ASSIGNED TASK: Output the full listing exactly, character for character.

+ + + + +

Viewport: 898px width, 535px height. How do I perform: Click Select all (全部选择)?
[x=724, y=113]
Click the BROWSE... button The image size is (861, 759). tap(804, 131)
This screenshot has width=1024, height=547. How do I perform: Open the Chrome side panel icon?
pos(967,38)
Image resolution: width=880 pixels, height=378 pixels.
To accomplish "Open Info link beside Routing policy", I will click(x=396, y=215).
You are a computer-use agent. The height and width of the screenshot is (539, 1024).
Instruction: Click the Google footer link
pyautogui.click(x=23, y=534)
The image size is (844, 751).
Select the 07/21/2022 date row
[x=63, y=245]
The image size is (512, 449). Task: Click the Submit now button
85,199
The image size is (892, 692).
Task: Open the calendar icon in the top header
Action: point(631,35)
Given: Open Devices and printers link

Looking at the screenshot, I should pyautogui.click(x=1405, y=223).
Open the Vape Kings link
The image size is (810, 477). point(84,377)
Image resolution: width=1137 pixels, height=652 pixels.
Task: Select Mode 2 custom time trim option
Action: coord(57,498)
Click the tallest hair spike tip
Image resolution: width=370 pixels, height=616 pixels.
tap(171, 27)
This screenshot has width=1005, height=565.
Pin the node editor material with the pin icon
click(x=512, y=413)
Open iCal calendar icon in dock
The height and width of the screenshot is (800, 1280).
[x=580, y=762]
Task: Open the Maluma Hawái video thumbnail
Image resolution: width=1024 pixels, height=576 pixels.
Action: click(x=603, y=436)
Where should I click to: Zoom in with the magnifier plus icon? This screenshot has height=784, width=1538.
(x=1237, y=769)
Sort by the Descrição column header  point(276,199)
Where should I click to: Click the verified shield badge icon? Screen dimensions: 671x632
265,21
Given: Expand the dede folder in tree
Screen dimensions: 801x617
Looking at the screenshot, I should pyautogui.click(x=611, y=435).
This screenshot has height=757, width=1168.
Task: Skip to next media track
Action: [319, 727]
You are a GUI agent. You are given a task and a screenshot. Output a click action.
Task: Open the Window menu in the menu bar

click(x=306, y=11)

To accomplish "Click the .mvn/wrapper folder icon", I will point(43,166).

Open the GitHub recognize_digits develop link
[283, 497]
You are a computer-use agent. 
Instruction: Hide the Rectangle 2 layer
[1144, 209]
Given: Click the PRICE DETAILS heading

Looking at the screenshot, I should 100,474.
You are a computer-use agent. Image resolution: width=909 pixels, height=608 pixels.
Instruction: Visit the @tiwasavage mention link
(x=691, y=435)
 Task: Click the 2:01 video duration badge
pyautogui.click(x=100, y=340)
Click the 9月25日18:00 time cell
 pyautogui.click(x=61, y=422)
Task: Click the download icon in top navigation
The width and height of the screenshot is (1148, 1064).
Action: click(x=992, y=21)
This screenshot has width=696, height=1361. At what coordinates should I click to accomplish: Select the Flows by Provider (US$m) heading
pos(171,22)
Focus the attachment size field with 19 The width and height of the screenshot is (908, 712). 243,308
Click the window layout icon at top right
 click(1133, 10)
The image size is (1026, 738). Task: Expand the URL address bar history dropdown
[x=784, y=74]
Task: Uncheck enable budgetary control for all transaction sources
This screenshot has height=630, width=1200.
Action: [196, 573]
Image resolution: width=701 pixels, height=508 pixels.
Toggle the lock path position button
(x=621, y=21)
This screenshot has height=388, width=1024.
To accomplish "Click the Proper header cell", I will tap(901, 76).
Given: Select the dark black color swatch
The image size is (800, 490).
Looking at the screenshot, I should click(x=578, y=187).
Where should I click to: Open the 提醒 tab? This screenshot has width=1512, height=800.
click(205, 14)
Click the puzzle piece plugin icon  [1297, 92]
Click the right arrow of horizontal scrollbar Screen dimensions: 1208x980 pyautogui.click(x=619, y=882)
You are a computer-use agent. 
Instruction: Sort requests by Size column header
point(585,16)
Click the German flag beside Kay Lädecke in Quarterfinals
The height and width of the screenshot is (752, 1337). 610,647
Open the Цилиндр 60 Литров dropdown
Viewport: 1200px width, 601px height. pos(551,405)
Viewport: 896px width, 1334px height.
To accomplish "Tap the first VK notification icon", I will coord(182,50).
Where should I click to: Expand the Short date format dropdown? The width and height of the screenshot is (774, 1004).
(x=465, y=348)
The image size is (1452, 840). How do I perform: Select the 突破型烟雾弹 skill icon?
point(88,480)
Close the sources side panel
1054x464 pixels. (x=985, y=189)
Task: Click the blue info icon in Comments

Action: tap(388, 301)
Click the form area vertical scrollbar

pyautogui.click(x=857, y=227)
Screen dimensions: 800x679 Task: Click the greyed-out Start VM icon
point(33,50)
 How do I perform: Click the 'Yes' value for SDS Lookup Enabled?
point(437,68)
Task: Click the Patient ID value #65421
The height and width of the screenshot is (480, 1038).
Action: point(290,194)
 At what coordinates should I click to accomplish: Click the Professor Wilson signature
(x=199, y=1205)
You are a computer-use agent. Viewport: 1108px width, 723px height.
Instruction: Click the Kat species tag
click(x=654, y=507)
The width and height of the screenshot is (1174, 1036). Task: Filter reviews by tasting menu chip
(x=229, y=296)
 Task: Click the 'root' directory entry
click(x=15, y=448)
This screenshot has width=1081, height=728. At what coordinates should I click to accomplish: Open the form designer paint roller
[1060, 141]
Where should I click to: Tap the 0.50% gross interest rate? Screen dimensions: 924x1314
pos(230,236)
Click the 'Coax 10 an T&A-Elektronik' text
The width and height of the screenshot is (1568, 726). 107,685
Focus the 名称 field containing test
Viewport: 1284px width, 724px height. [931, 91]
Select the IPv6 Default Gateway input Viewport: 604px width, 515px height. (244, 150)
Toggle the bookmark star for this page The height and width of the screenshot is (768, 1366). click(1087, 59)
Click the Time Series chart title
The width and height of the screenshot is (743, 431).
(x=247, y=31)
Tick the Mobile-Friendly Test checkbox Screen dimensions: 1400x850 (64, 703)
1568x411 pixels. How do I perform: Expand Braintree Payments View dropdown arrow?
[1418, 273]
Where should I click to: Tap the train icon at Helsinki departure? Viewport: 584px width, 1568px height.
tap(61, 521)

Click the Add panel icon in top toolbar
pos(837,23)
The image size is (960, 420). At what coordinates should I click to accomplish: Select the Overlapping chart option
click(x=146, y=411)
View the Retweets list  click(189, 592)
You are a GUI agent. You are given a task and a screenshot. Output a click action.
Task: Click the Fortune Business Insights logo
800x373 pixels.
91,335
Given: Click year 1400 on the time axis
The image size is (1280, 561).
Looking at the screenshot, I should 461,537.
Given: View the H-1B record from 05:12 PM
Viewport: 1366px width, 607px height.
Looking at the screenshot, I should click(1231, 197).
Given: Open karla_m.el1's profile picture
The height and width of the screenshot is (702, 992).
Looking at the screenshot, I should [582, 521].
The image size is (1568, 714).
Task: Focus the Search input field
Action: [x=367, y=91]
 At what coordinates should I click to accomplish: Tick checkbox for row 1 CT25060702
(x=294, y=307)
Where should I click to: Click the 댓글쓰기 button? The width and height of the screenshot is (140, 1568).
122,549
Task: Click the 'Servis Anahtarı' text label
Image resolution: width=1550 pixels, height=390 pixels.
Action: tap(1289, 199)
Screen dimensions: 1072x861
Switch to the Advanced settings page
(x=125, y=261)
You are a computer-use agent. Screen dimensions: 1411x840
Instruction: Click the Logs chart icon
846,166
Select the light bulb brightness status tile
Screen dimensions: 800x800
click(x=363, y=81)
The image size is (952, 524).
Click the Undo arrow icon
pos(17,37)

+ + + + +

RESULT:
Viewport: 898px width, 535px height. How do I perform: Click Select all (全部选择)?
[x=724, y=113]
Click the BROWSE... button The image size is (861, 759). tap(804, 131)
This screenshot has width=1024, height=547. How do I perform: Open the Chrome side panel icon?
pos(967,38)
Image resolution: width=880 pixels, height=378 pixels.
To accomplish "Open Info link beside Routing policy", I will click(x=396, y=215).
You are a computer-use agent. The height and width of the screenshot is (539, 1024).
Instruction: Click the Google footer link
pyautogui.click(x=23, y=534)
The image size is (844, 751).
Select the 07/21/2022 date row
[x=63, y=245]
The image size is (512, 449). Task: Click the Submit now button
85,199
The image size is (892, 692).
Task: Open the calendar icon in the top header
Action: point(631,35)
Given: Open Devices and printers link

Looking at the screenshot, I should pyautogui.click(x=1405, y=223).
Open the Vape Kings link
The image size is (810, 477). point(84,377)
Image resolution: width=1137 pixels, height=652 pixels.
Task: Select Mode 2 custom time trim option
Action: coord(57,498)
Click the tallest hair spike tip
Image resolution: width=370 pixels, height=616 pixels.
tap(171, 27)
This screenshot has width=1005, height=565.
Pin the node editor material with the pin icon
click(x=512, y=413)
Open iCal calendar icon in dock
The height and width of the screenshot is (800, 1280).
[x=580, y=762]
Task: Open the Maluma Hawái video thumbnail
Image resolution: width=1024 pixels, height=576 pixels.
Action: click(x=603, y=436)
Where should I click to: Zoom in with the magnifier plus icon? This screenshot has height=784, width=1538.
(x=1237, y=769)
Sort by the Descrição column header  point(276,199)
Where should I click to: Click the verified shield badge icon? Screen dimensions: 671x632
265,21
Given: Expand the dede folder in tree
Screen dimensions: 801x617
Looking at the screenshot, I should pyautogui.click(x=611, y=435).
This screenshot has height=757, width=1168.
Task: Skip to next media track
Action: [319, 727]
You are a GUI agent. You are given a task and a screenshot. Output a click action.
Task: Open the Window menu in the menu bar

click(x=306, y=11)

To accomplish "Click the .mvn/wrapper folder icon", I will point(43,166).

Open the GitHub recognize_digits develop link
[283, 497]
You are a computer-use agent. 
Instruction: Hide the Rectangle 2 layer
[1144, 209]
Given: Click the PRICE DETAILS heading

Looking at the screenshot, I should 100,474.
You are a computer-use agent. Image resolution: width=909 pixels, height=608 pixels.
Instruction: Visit the @tiwasavage mention link
(x=691, y=435)
 Task: Click the 2:01 video duration badge
pyautogui.click(x=100, y=340)
Click the 9月25日18:00 time cell
 pyautogui.click(x=61, y=422)
Task: Click the download icon in top navigation
The width and height of the screenshot is (1148, 1064).
Action: click(x=992, y=21)
This screenshot has width=696, height=1361. At what coordinates should I click to accomplish: Select the Flows by Provider (US$m) heading
pos(171,22)
Focus the attachment size field with 19 The width and height of the screenshot is (908, 712). 243,308
Click the window layout icon at top right
 click(1133, 10)
The image size is (1026, 738). Task: Expand the URL address bar history dropdown
[x=784, y=74]
Task: Uncheck enable budgetary control for all transaction sources
This screenshot has height=630, width=1200.
Action: [196, 573]
Image resolution: width=701 pixels, height=508 pixels.
Toggle the lock path position button
(x=621, y=21)
This screenshot has height=388, width=1024.
To accomplish "Click the Proper header cell", I will tap(901, 76).
Given: Select the dark black color swatch
The image size is (800, 490).
Looking at the screenshot, I should click(x=578, y=187).
Where should I click to: Open the 提醒 tab? This screenshot has width=1512, height=800.
click(205, 14)
Click the puzzle piece plugin icon  [1297, 92]
Click the right arrow of horizontal scrollbar Screen dimensions: 1208x980 pyautogui.click(x=619, y=882)
You are a computer-use agent. 
Instruction: Sort requests by Size column header
point(585,16)
Click the German flag beside Kay Lädecke in Quarterfinals
The height and width of the screenshot is (752, 1337). 610,647
Open the Цилиндр 60 Литров dropdown
Viewport: 1200px width, 601px height. pos(551,405)
Viewport: 896px width, 1334px height.
To accomplish "Tap the first VK notification icon", I will coord(182,50).
Where should I click to: Expand the Short date format dropdown? The width and height of the screenshot is (774, 1004).
(x=465, y=348)
The image size is (1452, 840). How do I perform: Select the 突破型烟雾弹 skill icon?
point(88,480)
Close the sources side panel
1054x464 pixels. (x=985, y=189)
Task: Click the blue info icon in Comments

Action: tap(388, 301)
Click the form area vertical scrollbar

pyautogui.click(x=857, y=227)
Screen dimensions: 800x679 Task: Click the greyed-out Start VM icon
point(33,50)
 How do I perform: Click the 'Yes' value for SDS Lookup Enabled?
point(437,68)
Task: Click the Patient ID value #65421
The height and width of the screenshot is (480, 1038).
Action: point(290,194)
 At what coordinates should I click to accomplish: Click the Professor Wilson signature
(x=199, y=1205)
You are a computer-use agent. Viewport: 1108px width, 723px height.
Instruction: Click the Kat species tag
click(x=654, y=507)
The width and height of the screenshot is (1174, 1036). Task: Filter reviews by tasting menu chip
(x=229, y=296)
 Task: Click the 'root' directory entry
click(x=15, y=448)
This screenshot has width=1081, height=728. At what coordinates should I click to accomplish: Open the form designer paint roller
[1060, 141]
Where should I click to: Tap the 0.50% gross interest rate? Screen dimensions: 924x1314
pos(230,236)
Click the 'Coax 10 an T&A-Elektronik' text
The width and height of the screenshot is (1568, 726). 107,685
Focus the 名称 field containing test
Viewport: 1284px width, 724px height. [931, 91]
Select the IPv6 Default Gateway input Viewport: 604px width, 515px height. (244, 150)
Toggle the bookmark star for this page The height and width of the screenshot is (768, 1366). click(1087, 59)
Click the Time Series chart title
The width and height of the screenshot is (743, 431).
(x=247, y=31)
Tick the Mobile-Friendly Test checkbox Screen dimensions: 1400x850 (64, 703)
1568x411 pixels. How do I perform: Expand Braintree Payments View dropdown arrow?
[1418, 273]
Where should I click to: Tap the train icon at Helsinki departure? Viewport: 584px width, 1568px height.
tap(61, 521)

Click the Add panel icon in top toolbar
pos(837,23)
The image size is (960, 420). At what coordinates should I click to accomplish: Select the Overlapping chart option
click(x=146, y=411)
View the Retweets list  click(189, 592)
You are a GUI agent. You are given a task and a screenshot. Output a click action.
Task: Click the Fortune Business Insights logo
800x373 pixels.
91,335
Given: Click year 1400 on the time axis
The image size is (1280, 561).
Looking at the screenshot, I should 461,537.
Given: View the H-1B record from 05:12 PM
Viewport: 1366px width, 607px height.
Looking at the screenshot, I should click(1231, 197).
Given: Open karla_m.el1's profile picture
The height and width of the screenshot is (702, 992).
Looking at the screenshot, I should [582, 521].
The image size is (1568, 714).
Task: Focus the Search input field
Action: [x=367, y=91]
 At what coordinates should I click to accomplish: Tick checkbox for row 1 CT25060702
(x=294, y=307)
Where should I click to: Click the 댓글쓰기 button? The width and height of the screenshot is (140, 1568).
122,549
Task: Click the 'Servis Anahtarı' text label
Image resolution: width=1550 pixels, height=390 pixels.
Action: tap(1289, 199)
Screen dimensions: 1072x861
Switch to the Advanced settings page
(x=125, y=261)
You are a computer-use agent. Screen dimensions: 1411x840
Instruction: Click the Logs chart icon
846,166
Select the light bulb brightness status tile
Screen dimensions: 800x800
click(x=363, y=81)
The image size is (952, 524).
Click the Undo arrow icon
pos(17,37)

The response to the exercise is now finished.